## [Written task]
Gather every line of the data below that contains the string "computer", copying each line in full. Case counts.

## [Listed records]
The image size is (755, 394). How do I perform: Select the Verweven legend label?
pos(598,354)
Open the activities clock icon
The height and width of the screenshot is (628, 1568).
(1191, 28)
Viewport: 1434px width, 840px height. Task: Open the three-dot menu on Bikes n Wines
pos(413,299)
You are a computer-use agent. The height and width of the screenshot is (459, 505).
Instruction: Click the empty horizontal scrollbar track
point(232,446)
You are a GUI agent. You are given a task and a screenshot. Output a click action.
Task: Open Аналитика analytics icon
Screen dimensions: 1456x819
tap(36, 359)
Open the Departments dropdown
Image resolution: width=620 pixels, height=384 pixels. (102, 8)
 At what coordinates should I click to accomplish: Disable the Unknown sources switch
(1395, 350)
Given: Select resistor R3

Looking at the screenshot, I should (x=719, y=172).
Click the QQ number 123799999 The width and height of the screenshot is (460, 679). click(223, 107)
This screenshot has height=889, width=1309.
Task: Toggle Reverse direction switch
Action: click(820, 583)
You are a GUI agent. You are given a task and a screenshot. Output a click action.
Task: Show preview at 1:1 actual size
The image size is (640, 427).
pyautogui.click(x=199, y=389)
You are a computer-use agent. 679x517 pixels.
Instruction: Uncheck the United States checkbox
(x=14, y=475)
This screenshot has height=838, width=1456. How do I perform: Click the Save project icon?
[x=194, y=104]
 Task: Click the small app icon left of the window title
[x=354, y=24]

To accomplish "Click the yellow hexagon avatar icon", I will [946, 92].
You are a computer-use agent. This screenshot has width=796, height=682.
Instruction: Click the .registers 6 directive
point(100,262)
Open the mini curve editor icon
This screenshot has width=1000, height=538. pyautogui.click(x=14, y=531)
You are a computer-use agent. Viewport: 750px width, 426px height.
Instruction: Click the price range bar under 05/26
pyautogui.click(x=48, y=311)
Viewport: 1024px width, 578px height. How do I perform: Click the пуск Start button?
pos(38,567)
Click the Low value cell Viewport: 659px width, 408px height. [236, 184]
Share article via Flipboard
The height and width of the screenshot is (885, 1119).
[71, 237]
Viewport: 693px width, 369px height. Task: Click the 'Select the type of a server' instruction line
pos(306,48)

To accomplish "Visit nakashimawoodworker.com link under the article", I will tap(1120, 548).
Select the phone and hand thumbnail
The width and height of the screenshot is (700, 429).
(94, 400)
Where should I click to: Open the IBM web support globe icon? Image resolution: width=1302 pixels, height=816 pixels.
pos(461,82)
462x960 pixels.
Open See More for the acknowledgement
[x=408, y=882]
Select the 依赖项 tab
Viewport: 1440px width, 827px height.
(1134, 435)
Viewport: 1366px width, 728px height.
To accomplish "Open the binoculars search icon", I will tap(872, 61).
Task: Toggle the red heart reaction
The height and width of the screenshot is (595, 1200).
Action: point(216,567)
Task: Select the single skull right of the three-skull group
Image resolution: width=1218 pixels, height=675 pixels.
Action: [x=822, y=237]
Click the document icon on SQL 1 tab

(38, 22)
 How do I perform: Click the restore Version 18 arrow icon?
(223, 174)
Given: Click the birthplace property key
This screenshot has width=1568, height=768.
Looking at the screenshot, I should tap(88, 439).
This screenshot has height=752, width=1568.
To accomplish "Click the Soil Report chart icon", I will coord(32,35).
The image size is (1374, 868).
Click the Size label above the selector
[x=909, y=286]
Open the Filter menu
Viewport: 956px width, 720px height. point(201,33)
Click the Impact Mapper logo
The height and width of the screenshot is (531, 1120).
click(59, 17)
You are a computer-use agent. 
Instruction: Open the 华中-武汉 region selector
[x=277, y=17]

## [Exercise response]
You are a computer-use agent. The height and width of the screenshot is (459, 505).
You are a computer-use agent. 679x517 pixels.
You are a computer-use agent. This screenshot has width=796, height=682.
You are a computer-use agent. Viewport: 750px width, 426px height.
You are a computer-use agent. 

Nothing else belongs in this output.